The 1984 Chevron U.S.A., Inc. v. Natural Resources Defense Council, Inc. gave that power to federal agencies. In Friday’s decision, the nation’s highest court discarded the 1984 precedent directing federal courts to defer to agency legal interpretations when the statutory language passed by Congress is ambiguous.
The Supreme Court ruling held that “The Administrative Procedure Act requires courts to exercise their independent judgment in deciding whether an agency has acted within its statutory authority, and courts may not defer to an agency interpretation of the law simply because a statute is ambiguous; Chevron is overruled.”
Beth Milito, executive director of NFIB’s Small Business Legal Center, said it was a win for businesses.
“For 40 years, Chevron deference has allowed administrative agencies to enact regulations with little accountability,” she said. “Finally, Main Street can breathe a sigh of relief. Abandoning Chevron will hold agencies accountable and level the playing field in court cases between small businesses and administrative agencies. NFIB hopes that the Supreme Court’s elimination of Chevron deference will remove significant power from unelected bureaucrats.”
In Loper Bright Enterprises v.

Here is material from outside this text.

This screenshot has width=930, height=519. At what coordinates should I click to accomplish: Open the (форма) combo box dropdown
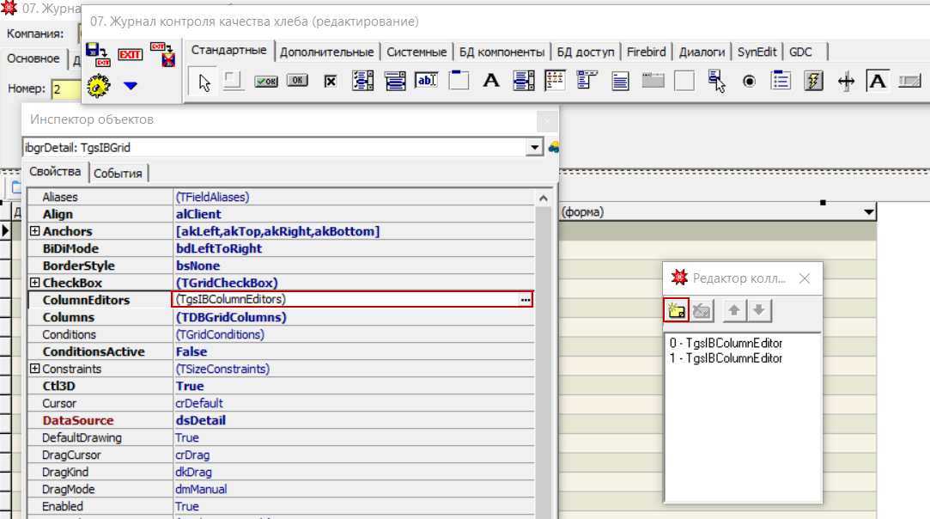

Gina Raimondo, Loper Bright Enterprises sued the Department of Commerce in 2020 over a regulation that required fisheries to have a monitor on herring fishing boats that reports on compliance with federal regulations. The fisheries would pay $700 a day for this monitor. A lower court deferred to the federal agency. The fisheries took their case to the U.S. Supreme Court.
The court’s decision was the second recent move by the court to pare back the federal government’s regulatory powers. In SEC vs. Jarksey, the court ruled this week that individuals and companies brought before agency-employed administrative judges have a right to a jury trial.